Pathophysiology: Wegener's granulomatosis (VEG-eh-nerz gran-u-loe-muh-TOE-sis) is an uncommon disorder that causes inflammation of your blood vessels. This inflammation restricts blood flow to various organs. Wegener's granulomatosis, which is also called granulomatosis with polyangiitis (GPA), often affects your kidneys, lungs and upper respiratory tract. The restricted blood flow to these organs can damage them. Wegener's can affect other organs, but this isn't as common, and generally isn't as serious.
Diagnosis: Whenever possible, it is important to confirm the diagnosis of Wegener’s by biopsying an involved organ and finding the pathologic features of this disease under the microscope. Because many diseases may mimic Wegener’s (and vice versa), before starting a treatment regimen it is essential to be as certain of the diagnosis as possible.
Medications such as prednisone help suppress the immune system and treat the early signs and symptoms of Wegener's granulomatosis.
Most people require another immunosuppressive drug, such as cyclophosphamide, azathioprine or methotrexate, to counteract the body's immune reaction.

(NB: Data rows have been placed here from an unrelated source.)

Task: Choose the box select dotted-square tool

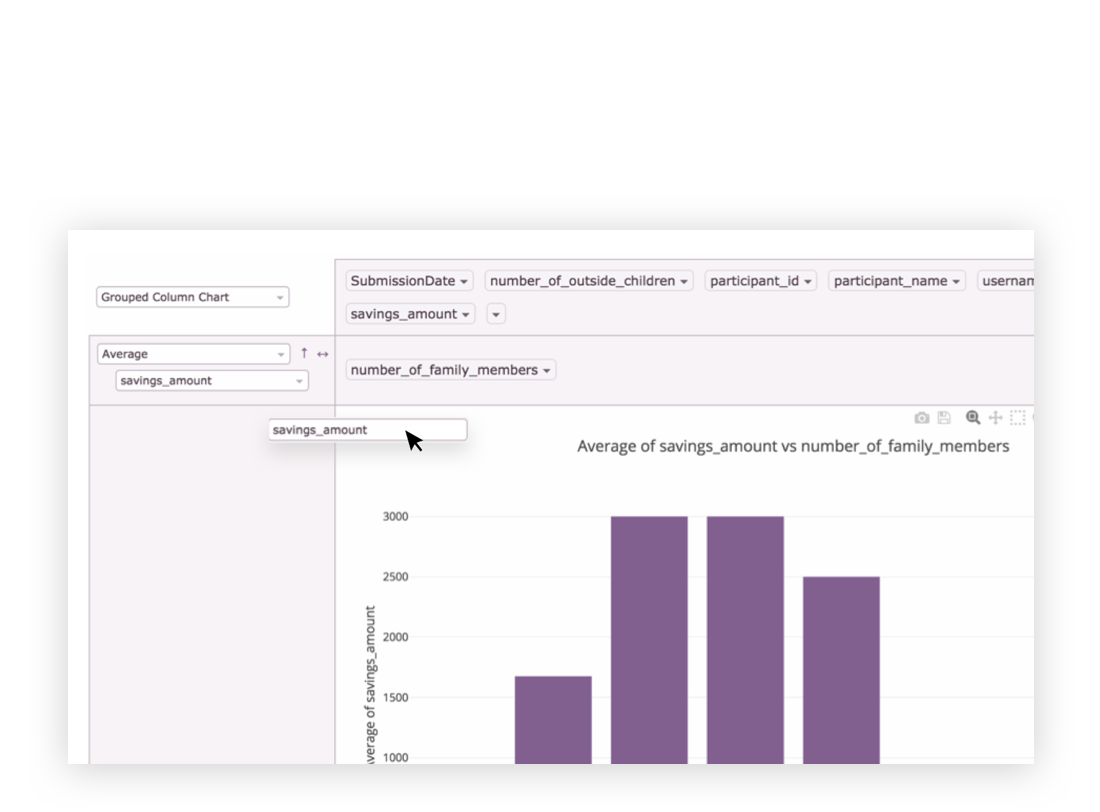Action: (x=1017, y=418)
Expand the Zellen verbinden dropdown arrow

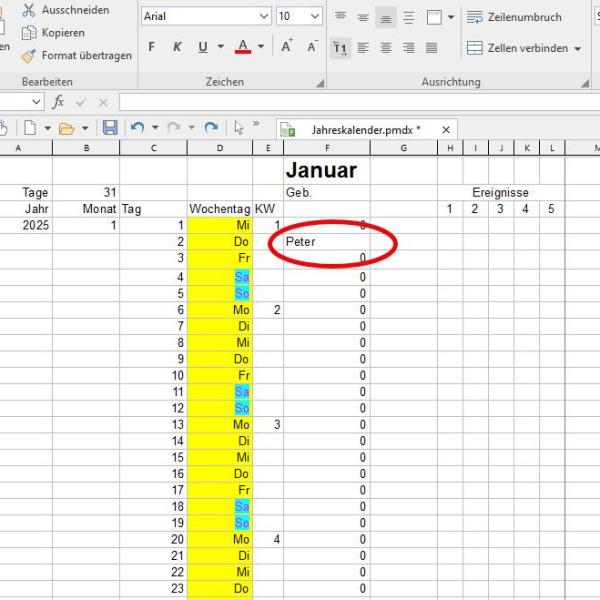point(577,48)
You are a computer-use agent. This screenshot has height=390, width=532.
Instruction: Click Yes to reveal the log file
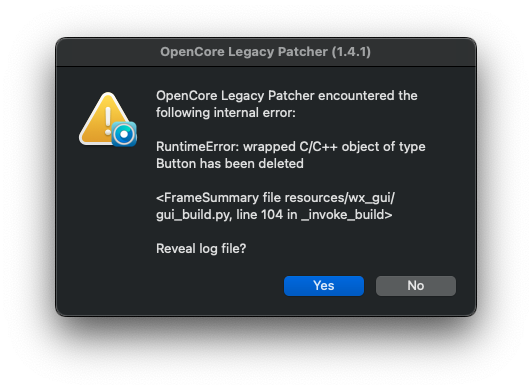pyautogui.click(x=324, y=285)
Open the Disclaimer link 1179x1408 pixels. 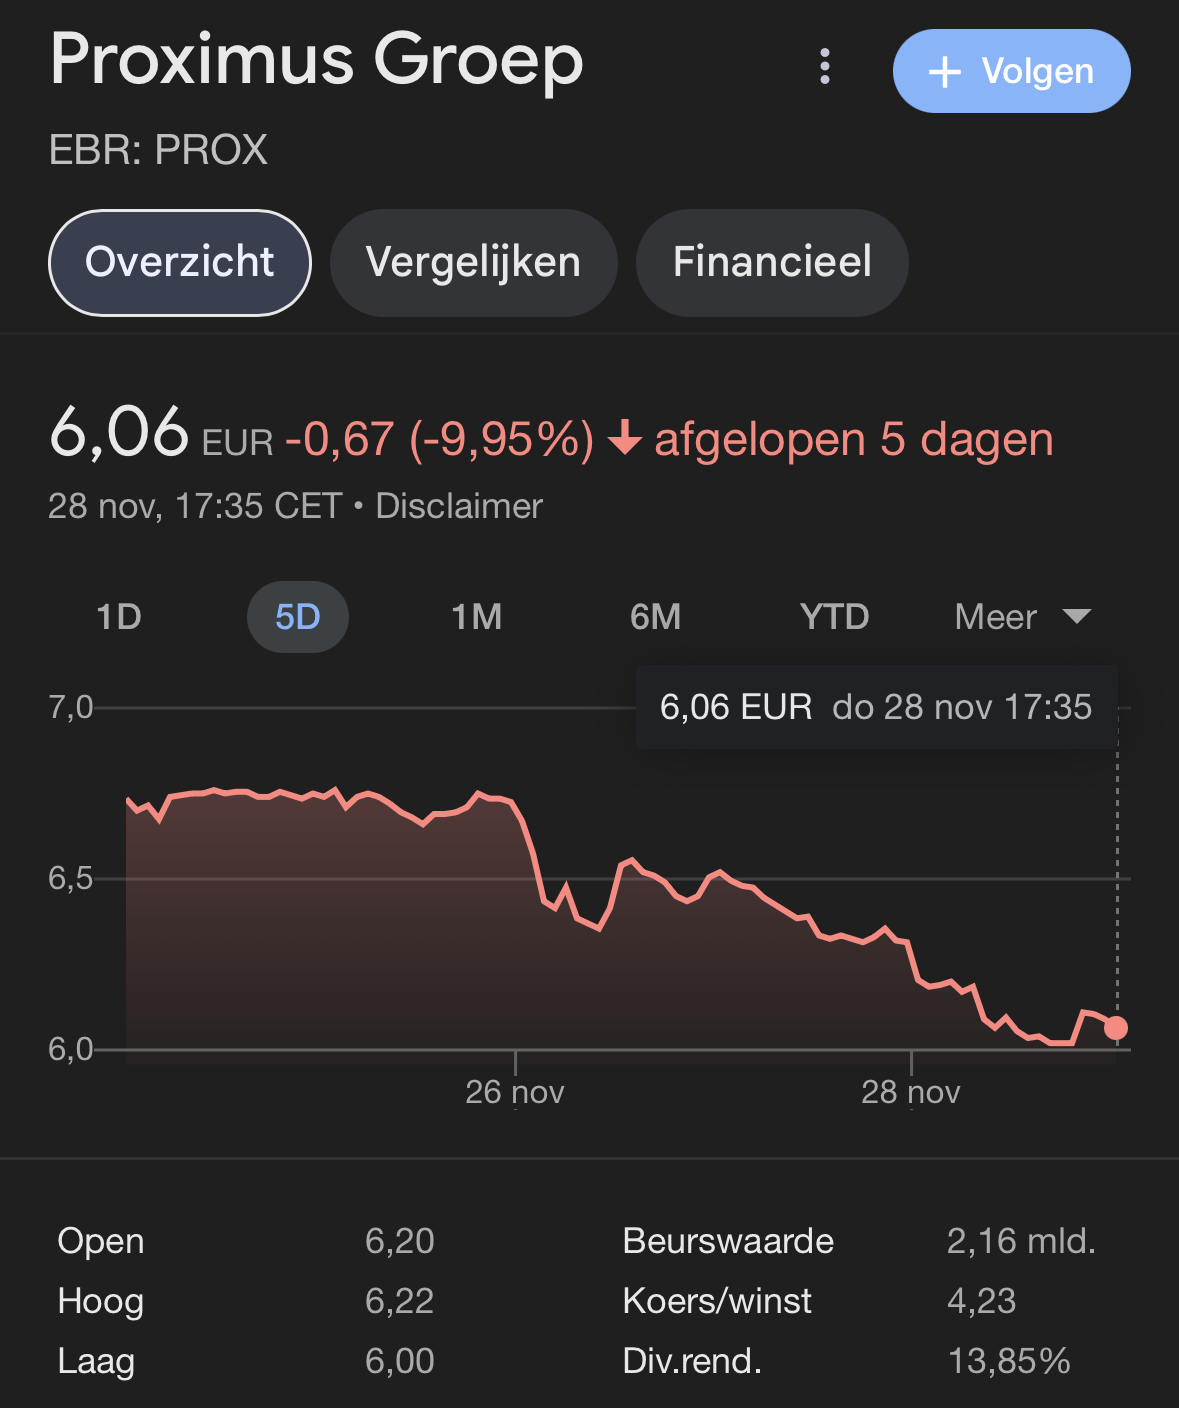pos(459,506)
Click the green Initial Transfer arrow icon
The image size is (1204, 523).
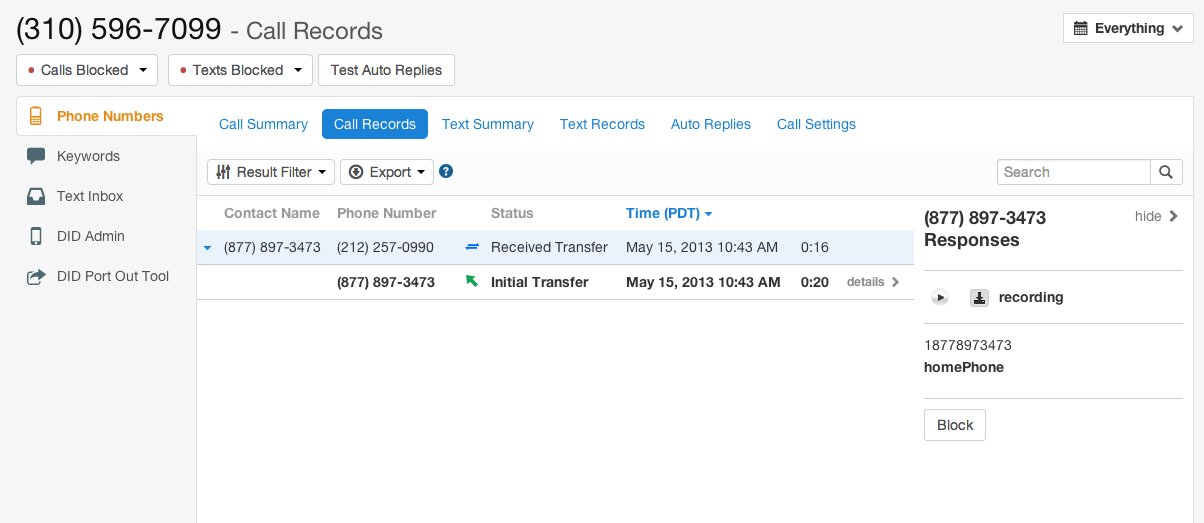472,282
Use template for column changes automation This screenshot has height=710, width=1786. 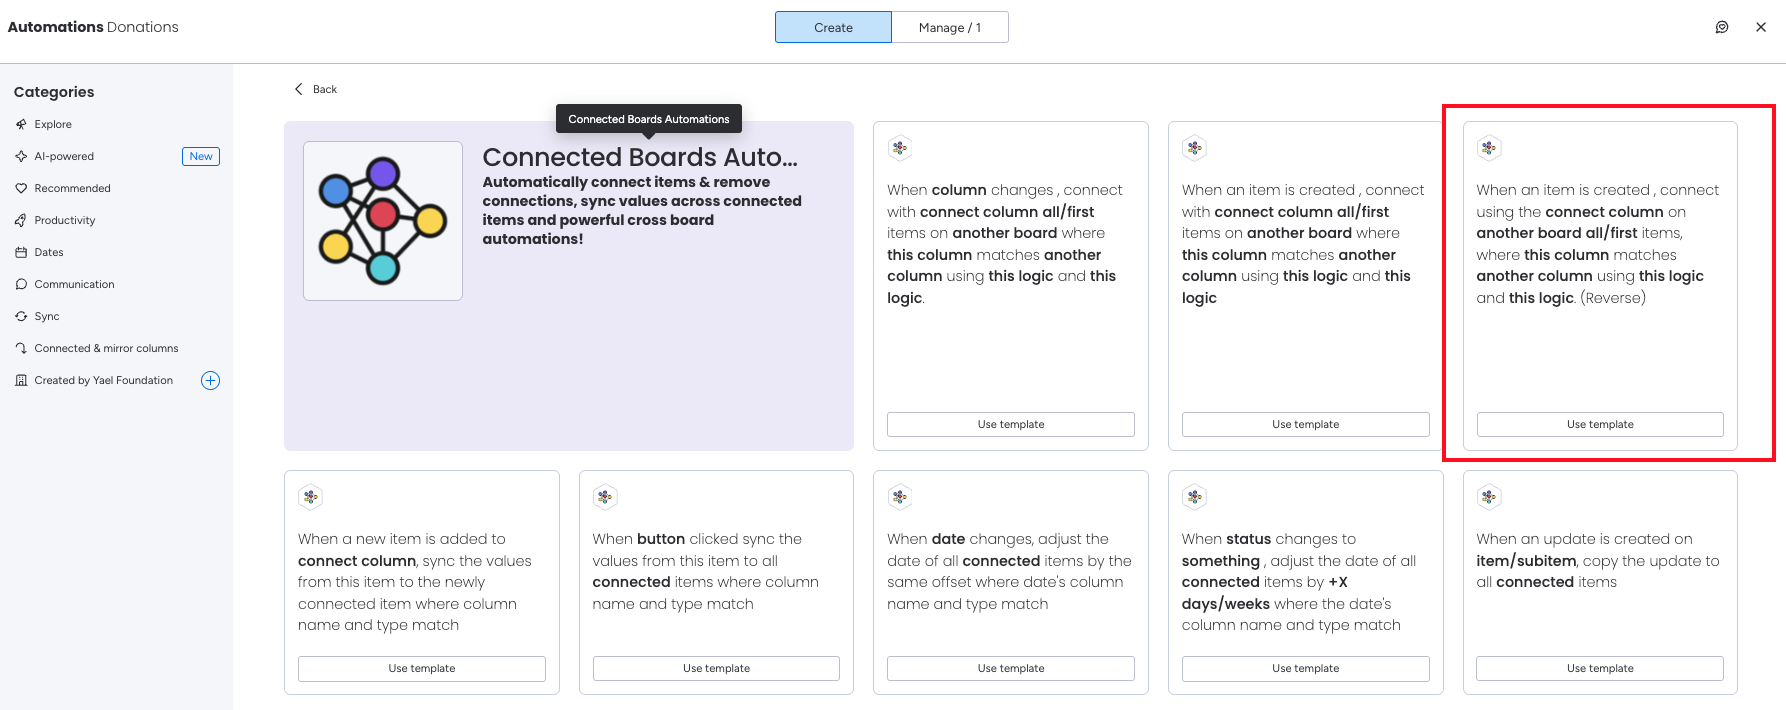click(1010, 424)
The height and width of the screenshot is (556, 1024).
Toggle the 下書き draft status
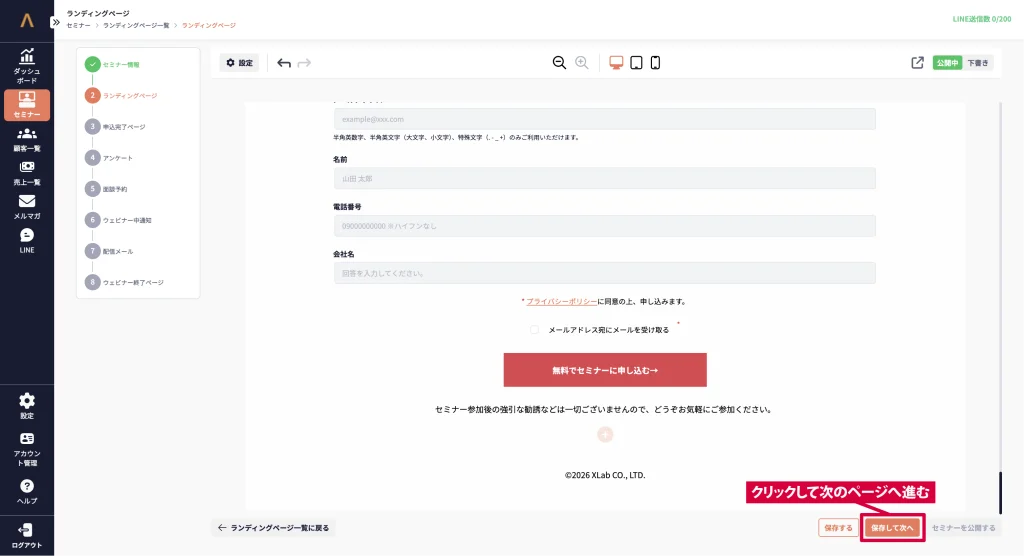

Statistics: The incidence, prevalence, and clinical presentation of Wegener's granulomatosis (WG) have occurred in the stable population of northern Norway during a 15-year period. The prevalence of WG has tripled in northern Norway over the last 15 years. While more efficacious therapy may explain part of this increase, we also found a significant trend toward increased incidence over that period. The incidence rate over the last 5 years is the highest reported so far, while the clinical presentation has remained unchanged.